*What to work on:*
Each line of the material that mentions the word "computer" is to be copied.
BEGIN Data extract
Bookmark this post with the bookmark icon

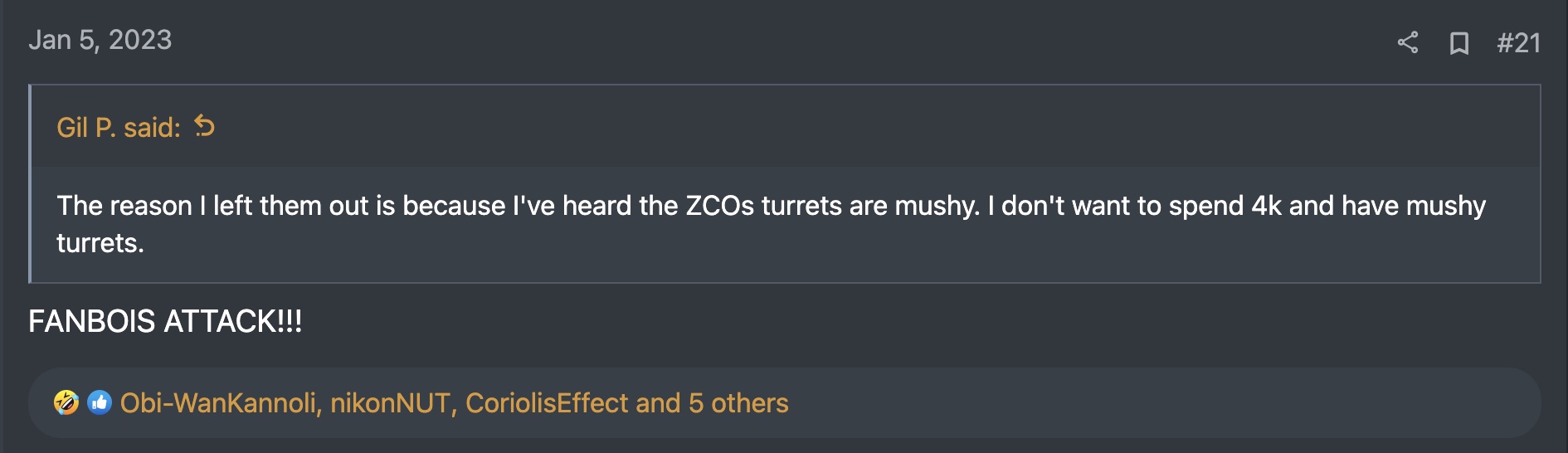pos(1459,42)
END Data extract
BEGIN Data extract
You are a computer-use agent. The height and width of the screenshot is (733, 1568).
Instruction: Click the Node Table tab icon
END Data extract
BEGIN Data extract
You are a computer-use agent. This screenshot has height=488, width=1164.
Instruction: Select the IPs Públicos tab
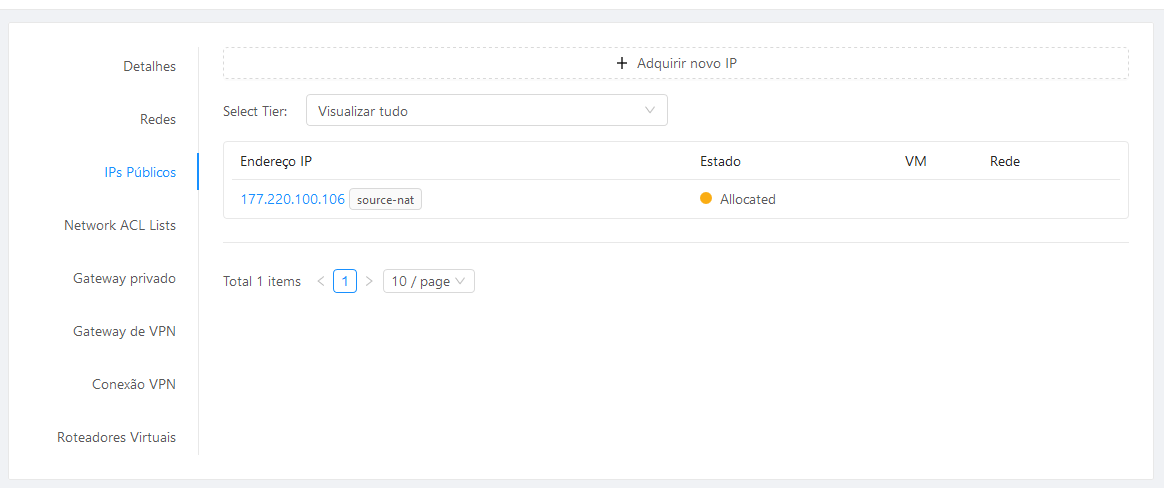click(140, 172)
END Data extract
*Output for this task:*
You are a computer-use agent. The height and width of the screenshot is (733, 1568).
You are a computer-use agent. This screenshot has height=488, width=1164.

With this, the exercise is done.